JW: I would also like to make some copies of the other things you have here. Also, if there are any documents, any railroad papers . . .

I went to the GM&O on the Internet and there were so many Chavas or Chabas, and it looked like there was quite a bit of the “P’s” which would be Pedro, so I could not find anything. I wish I could find a listing of where my grandpa worked for the railroad.

JW: I don’t know what the situation is, but it may be possible that your mother may have some documents or something.

I’ll check and see that, or see if my uncle . . . Uncle Pete and Aunt Dolly were the last two that was living with Grandpa before he passed away.

JW: In Bloomington --


JW: Do you know where your Grandfather Pedro is buried?

St. Mary’s Cemetery in Bloomington here. I think it is. I wish I could go further back. I really do, but I don‘t know where to find the information.

JW: Well, we’ll have some people this fall working on our project and maybe perhaps through that we may be able to find someone that could help you do that.

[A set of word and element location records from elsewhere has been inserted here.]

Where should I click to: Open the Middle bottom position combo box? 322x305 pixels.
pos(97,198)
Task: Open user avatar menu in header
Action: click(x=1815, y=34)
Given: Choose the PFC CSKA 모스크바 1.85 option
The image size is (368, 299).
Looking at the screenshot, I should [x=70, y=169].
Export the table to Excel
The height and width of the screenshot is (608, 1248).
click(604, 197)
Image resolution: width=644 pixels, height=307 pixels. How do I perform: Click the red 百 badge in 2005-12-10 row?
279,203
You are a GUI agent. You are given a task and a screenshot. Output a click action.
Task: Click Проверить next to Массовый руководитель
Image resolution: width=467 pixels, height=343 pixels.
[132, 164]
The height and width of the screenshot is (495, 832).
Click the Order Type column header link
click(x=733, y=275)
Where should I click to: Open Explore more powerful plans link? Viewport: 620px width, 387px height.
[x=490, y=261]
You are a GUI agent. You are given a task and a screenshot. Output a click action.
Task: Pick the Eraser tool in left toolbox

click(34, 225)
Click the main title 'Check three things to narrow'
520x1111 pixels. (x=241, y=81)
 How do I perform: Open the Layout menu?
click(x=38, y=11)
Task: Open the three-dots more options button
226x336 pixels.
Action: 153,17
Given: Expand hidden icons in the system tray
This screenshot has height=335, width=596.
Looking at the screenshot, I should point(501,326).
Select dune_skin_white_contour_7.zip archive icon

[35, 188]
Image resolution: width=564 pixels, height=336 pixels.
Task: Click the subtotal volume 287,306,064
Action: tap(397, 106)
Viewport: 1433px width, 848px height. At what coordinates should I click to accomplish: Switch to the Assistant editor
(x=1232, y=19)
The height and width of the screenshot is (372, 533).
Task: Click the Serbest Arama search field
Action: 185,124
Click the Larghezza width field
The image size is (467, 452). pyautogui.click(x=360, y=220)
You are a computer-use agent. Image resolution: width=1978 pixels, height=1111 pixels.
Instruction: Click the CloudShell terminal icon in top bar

That would be wonderful. The reason we started this is my sons are getting older and right now I don’t think that they are really interested in the family history. I wasn’t until about 10 years ago, and then I got to thinking it would be neat to find out where my grandparents came from — on both sides. And then I thought, well, someday they may need the family history of what their grandmothers and grandfathers died of. Because as we get older — did your family have this disease or that disease? And this is the reason that got me started on it. And then I thought my folks’ grandparents are from Mexico. I would like to find out how far back I can go to see if maybe I still have relations there. And some day I would like to go there just to see if they have any records of my grandparents. I would love help getting more information on this.

JW: Well, we will see what we can do. We got a pretty good start there. You’ve got documents -- fabulous documents in these naturalization papers. Is there anything else you can think of?

No, not really. I know in order to get the marriage certificate for my grandparents I had to have my mother sign her name on a letter that I had wrote to them asking for a copy of the marriage certificate.

JW: Okay, so your grandfather -- his place of residence was 903 North Poplar Street?


JW: And his occupation was listed as a section laborer, and he was listed as being 51 years of age at that time, and you said he passed away when he was --

In 1950.

JW: And he’s buried at St. Mary’s Cemetery.


JW: Does he have a grave marker?

Yes, he does.

JW: And your grandmother, Grace?

She’s buried next to him.

JW: And she worked outside of the home?

No, I don’t believe that Grandma did.

JW: She didn’t have an opportunity then?

No. She had tuberculosis and she was in the Sanitarium for quite some time.